I – D. João I – História de amor
Lá vem o rei D. João I, levando a rainha Filipa Lancastre ao seu passeio azul, branco, sombreado, iluminado como um azulejo grávido de arte portuguesa. À noite em seu castelo, D. João toma a suas taças de vinho, saboreia os doces vindos dos conventos misteriosos e, borbulhando em sonhos ama a rainha Filipa, amor sem ponto de partida ou ponto de chagada; amam e fazem oito filhos, todos de olhares voltados ao futuro.

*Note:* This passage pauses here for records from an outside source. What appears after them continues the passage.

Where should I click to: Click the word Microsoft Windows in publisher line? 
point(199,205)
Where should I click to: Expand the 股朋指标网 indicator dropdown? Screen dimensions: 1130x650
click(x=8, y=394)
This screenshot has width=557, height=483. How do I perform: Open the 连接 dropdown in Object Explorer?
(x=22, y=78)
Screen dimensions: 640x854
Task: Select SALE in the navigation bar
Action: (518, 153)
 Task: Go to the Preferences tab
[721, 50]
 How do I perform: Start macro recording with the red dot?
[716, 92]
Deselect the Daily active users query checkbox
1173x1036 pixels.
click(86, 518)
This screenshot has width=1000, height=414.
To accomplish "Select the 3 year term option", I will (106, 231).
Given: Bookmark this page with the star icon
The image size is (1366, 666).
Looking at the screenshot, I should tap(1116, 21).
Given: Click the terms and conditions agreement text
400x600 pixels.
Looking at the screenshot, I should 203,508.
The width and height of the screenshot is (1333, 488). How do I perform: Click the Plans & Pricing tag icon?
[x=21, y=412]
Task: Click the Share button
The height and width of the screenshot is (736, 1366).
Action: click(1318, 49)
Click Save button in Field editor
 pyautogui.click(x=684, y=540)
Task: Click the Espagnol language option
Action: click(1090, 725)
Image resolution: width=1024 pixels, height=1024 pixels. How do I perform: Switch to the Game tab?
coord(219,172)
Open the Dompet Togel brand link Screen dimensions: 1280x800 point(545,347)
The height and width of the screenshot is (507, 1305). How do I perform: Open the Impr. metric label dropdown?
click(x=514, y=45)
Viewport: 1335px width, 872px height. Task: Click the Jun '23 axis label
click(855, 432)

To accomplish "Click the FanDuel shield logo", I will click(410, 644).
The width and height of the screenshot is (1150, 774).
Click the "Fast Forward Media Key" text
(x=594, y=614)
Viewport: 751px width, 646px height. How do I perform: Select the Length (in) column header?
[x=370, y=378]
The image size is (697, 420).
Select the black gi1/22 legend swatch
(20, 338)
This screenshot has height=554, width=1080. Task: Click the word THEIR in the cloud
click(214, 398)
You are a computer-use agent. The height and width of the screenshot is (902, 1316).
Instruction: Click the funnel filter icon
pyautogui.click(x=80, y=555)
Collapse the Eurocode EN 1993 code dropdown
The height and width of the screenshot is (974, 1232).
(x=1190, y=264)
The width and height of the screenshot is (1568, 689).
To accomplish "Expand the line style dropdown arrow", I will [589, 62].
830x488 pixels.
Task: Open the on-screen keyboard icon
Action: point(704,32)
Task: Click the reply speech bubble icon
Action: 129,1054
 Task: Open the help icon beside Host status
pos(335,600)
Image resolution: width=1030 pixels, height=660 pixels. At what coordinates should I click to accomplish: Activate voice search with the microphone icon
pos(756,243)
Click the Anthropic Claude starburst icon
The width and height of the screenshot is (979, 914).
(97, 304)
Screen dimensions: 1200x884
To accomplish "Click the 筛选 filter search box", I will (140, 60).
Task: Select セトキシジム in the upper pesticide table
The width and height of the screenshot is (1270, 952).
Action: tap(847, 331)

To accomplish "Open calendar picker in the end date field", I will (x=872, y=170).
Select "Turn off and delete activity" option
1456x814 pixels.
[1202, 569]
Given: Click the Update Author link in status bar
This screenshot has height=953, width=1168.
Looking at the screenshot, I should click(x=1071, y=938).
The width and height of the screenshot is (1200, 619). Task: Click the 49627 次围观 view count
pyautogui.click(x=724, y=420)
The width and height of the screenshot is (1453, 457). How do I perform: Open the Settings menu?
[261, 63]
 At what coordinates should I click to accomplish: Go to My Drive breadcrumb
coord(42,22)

II – Estaleiro – berço de navios
D. Henrique, filho do rei e da rainha, monta um estaleiro em Portus Cale, no ano de 1415. Esse estaleiro tinha como missão a produção de navios, que seriam usados na tomada de Ceuta, cidade situada na costa africana. Ceuta era estratégica para a expansão portuguesa; habitada pelos muçulmanos, recebia as caravanas do oriente, transportadoras de ouro, marfim, especiarias e escravos.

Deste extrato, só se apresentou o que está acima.